Rugby union needs reassurance but science does not offer any easy answers | Michael Aylwin | Sport

In times of fear and uncertainty, people’s instinct is to look to those who know better. These days politicians, in the west at least, tend not to satisfy that yearning, but science remains sacrosanct. To science we might turn for reassurance.

Rugby is looking for reassurance more keenly than ever now that cases of dementia are being diagnosed in former professional players under the age of 45. In the ever-escalating crisis of head injury that all collision sports – and even some contact sports – are facing, the urgency of appeals to the men in white coats intensifies with the collisions.

Science is not immune to the corrupting exigencies of politics. In neuroscience, the subject matter remains sufficiently mysterious and uncharted as to create all manner of doubts and conflicts of opinion, as will no doubt play out in the months and years to come during the legal action set to be taken against rugby’s governing bodies by afflicted players such as the England Rugby World Cup-winner, Steve Thompson and former Wales intermational Alix Popham. Trying to pick out consensus even among the finest minds in this field is not straightforward – and that is before considering the bewildering concepts and terminology involved in the discussion.

Terminology is important, it turns out. One term with which everyone in sport is familiar is that of “concussion”. There are some in neuroscience who wish for the word to be expunged from the record.

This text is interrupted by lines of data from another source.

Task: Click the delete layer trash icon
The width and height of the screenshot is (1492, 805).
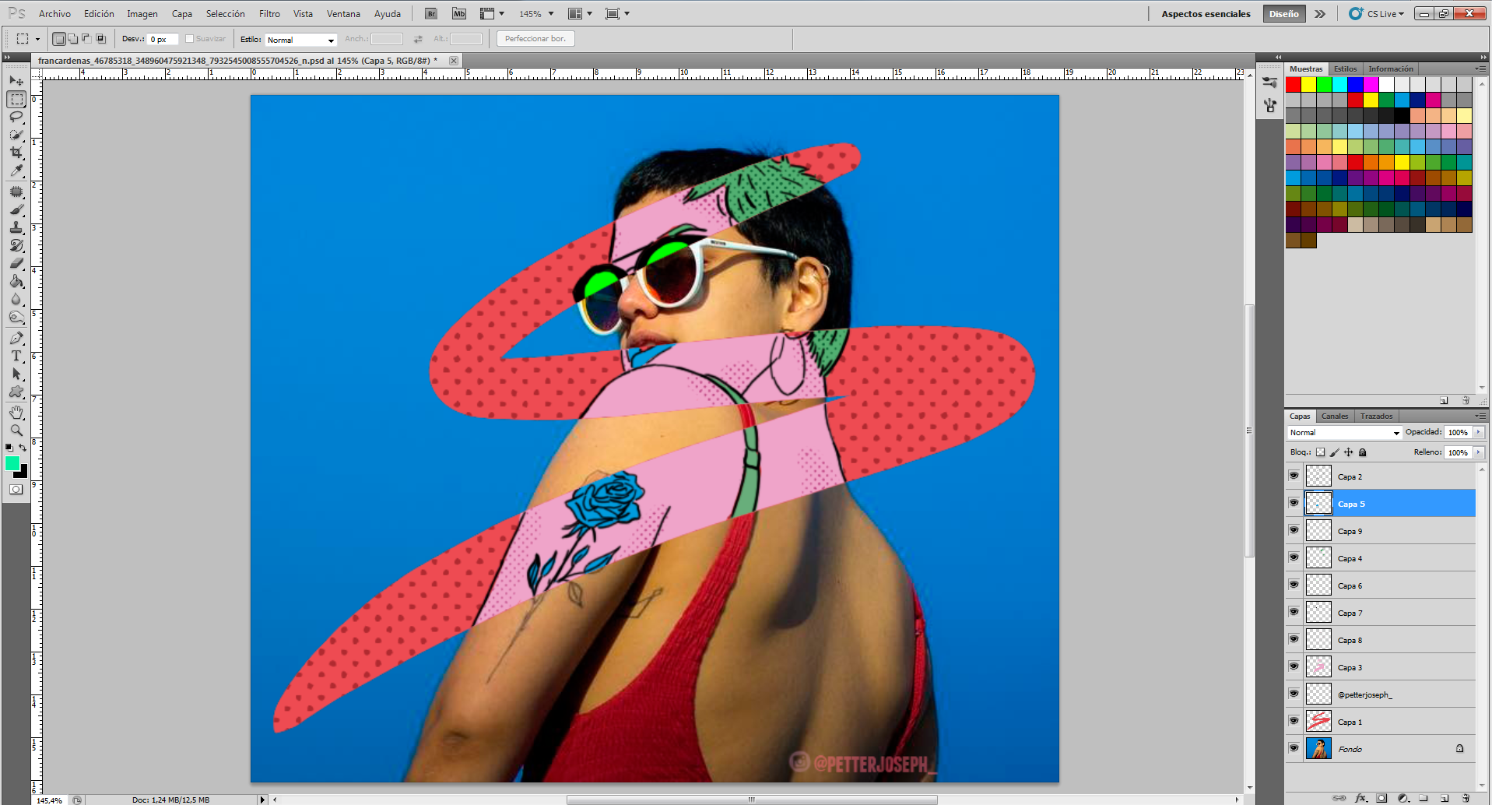Action: point(1466,798)
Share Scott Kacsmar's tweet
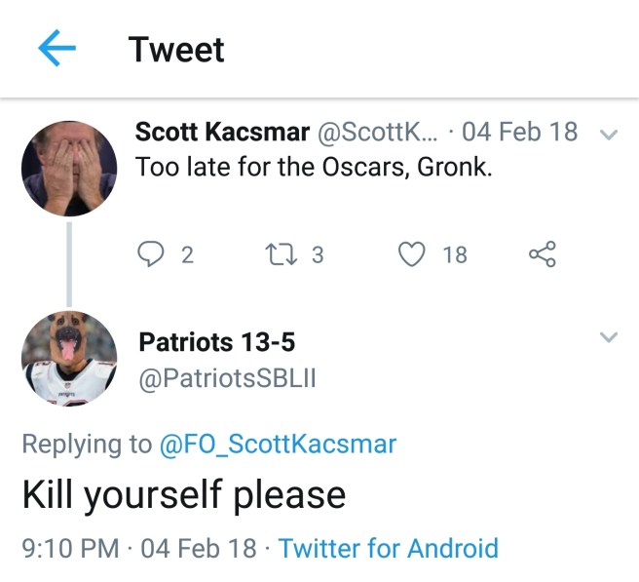 542,254
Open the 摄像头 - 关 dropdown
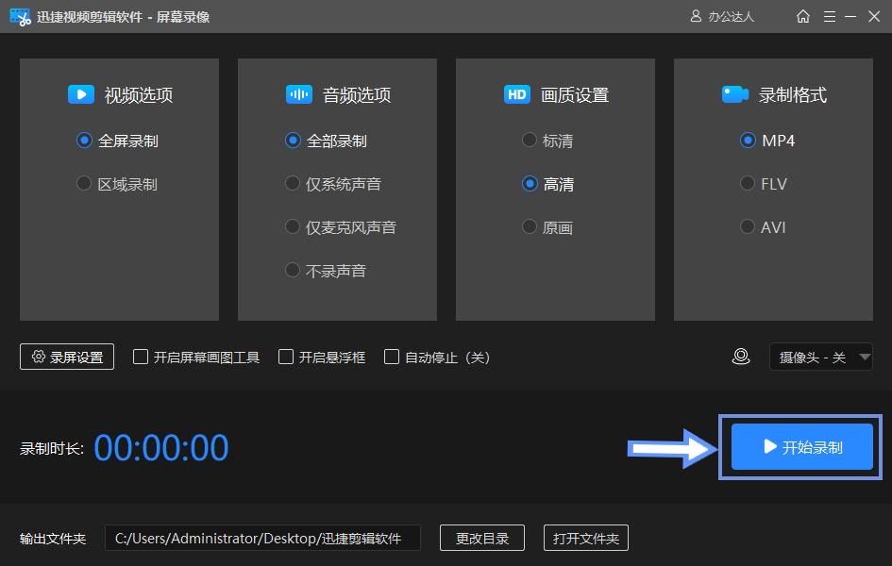Image resolution: width=892 pixels, height=566 pixels. [x=821, y=357]
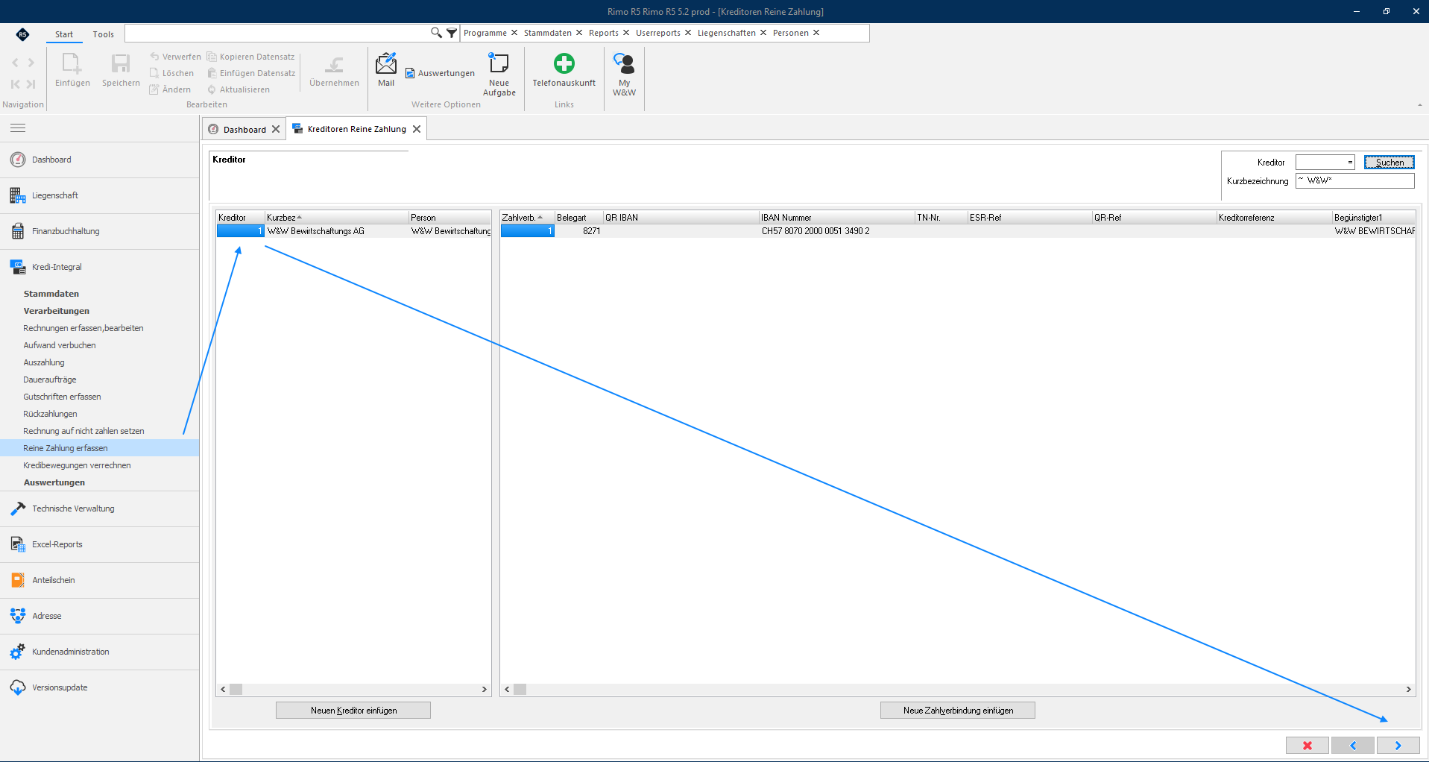The height and width of the screenshot is (762, 1429).
Task: Open the Mail icon in ribbon
Action: [x=386, y=64]
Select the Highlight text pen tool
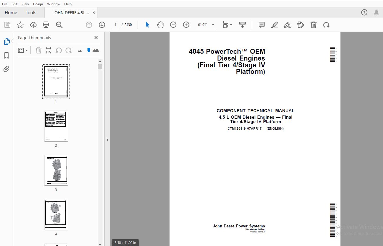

Others recognise the strides that have been made in concussion awareness and fear that to discredit the notion would be to regress in that area.

The problem is that what we have come to label as concussion is a side-effect of a more profound series of chemical reactions in the brain, most of which have no perceptible symptoms at all. “Concussion is a syndrome, not a disease,” says Dr Lee Goldstein of the Chronic Traumatic Encephalopathy (CTE) Center at Boston University. “It’s a collection of signs and symptoms, and its definition varies from group to group from year to year.”

The scientists at the CTE Center have examined more brains, approaching a thousand, in search of CTE than anyone else. They are both the field’s leading experts and, by extension with so contentious a topic, the butt of its most heated denials.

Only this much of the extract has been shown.